Dirk Gently was the creation of the eternal genius and much missed Douglas Adams, the result of an incompleted episode of Doctor Who called Shada and probably a few dozen missed deadlines. Dirk is a detective, but no normal detective – he is a holistic detective, he solves the whole crime. In many ways Dirk is the anti-Sherlock, in that rather than taking all the clues and forming them into the only possible solution to the crime, Dirk takes hold of a seemingly random thread and, through the principles of quantum mechanics which show the fundamental interconnectivity of all things, pulls on it until the case is solved. After the original Dirk Gently’s Holistic Detective Agency followed the (frankly) inferior Long, Dark Tea-Time of the Soul before a final, incomplete outing in The Salmon of Doubt, during the writing of which came Adams’ untimely death ten years ago.
Just before Christmas in 2010 the BBC produced an hour and a half pilot for a Dirk Gently TV series, based on the first book and starring Stephen Mangan, which was pretty good although it didn’t really make clear the more science-fictional elements of the Dirk Gently story.
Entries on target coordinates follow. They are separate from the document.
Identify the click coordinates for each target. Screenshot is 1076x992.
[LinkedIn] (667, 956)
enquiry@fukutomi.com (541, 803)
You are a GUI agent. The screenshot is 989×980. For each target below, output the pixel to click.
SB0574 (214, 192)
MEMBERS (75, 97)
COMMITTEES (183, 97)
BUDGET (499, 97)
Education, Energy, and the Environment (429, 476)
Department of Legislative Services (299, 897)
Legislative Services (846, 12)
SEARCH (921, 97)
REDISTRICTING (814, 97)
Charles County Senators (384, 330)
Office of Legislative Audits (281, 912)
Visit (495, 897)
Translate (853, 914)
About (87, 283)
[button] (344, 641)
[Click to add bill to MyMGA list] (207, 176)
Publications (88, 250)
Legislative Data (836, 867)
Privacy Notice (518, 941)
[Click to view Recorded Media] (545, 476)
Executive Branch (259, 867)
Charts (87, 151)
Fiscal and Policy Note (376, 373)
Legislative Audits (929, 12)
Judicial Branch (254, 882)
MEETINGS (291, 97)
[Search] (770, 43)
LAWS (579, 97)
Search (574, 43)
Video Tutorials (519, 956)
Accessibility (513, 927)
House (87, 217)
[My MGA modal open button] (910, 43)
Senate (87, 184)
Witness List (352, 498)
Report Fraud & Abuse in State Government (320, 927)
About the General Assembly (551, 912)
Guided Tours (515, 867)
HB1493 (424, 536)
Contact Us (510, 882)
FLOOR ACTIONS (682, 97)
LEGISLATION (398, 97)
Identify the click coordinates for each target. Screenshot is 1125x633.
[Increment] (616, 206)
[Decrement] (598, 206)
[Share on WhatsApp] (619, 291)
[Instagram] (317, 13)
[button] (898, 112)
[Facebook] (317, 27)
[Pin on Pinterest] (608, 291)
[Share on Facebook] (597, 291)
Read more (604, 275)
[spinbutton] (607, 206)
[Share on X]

It felt a bit like an episode of Doctor Who, although not as much like one as it probably should have given the book’s origins as an episode of Doctor Who. It was enjoyable and led to me actually reading the books, but to be honest if I didn’t follow Stephen Mangan on twitter I probably wouldn’t have noticed that the series began on BBC four last week.
Prior to the start of the series I discovered that the show was produced by Howard Overman, the man who created the glorious anti-superhero series Misfits. This had led me to think that Dirk Gently has a vital role in our TV schedule, which is to be the anti-Sherlock. It obviously can’t be as sweary or dirty as Misfits, but it can be something other than Sherlock, something a bit more fun and a bit less inadvertently sexist, perhaps. I suspect that I am heaping too many expectations on the show, though.
The first episode of the series was, I thought, fantastic – better than the pilot in that it wasn’t so overwhelmed by source material, fun, interconnected, and entertaining. The second episode, I would say, wasn’t clever enough, which could lead to problems further down the line. There’s a lack of understanding, I suppose, in what makes a holistic detective, and the possibility that he will just become another Sherlock. When Dirk dismisses a case as boring in the first episode, he ends up taking it – but only because it becomes more interesting, rather than because he needs the money. It’s true that Dirk mostly takes quirkier cases (although there are a lot of lost cats) but it would be better if things were a bit more interconnected in less obvious ways. The second episode did have a lot more women in it too, even if they didn’t speak to one another. Better than Sherlock managed….
* I hate the fact that I am using “blog” as a verb here, by the way. It’s not as bad as “text”, but seriously, there are times and places for verbing, and that is only when it weirds language.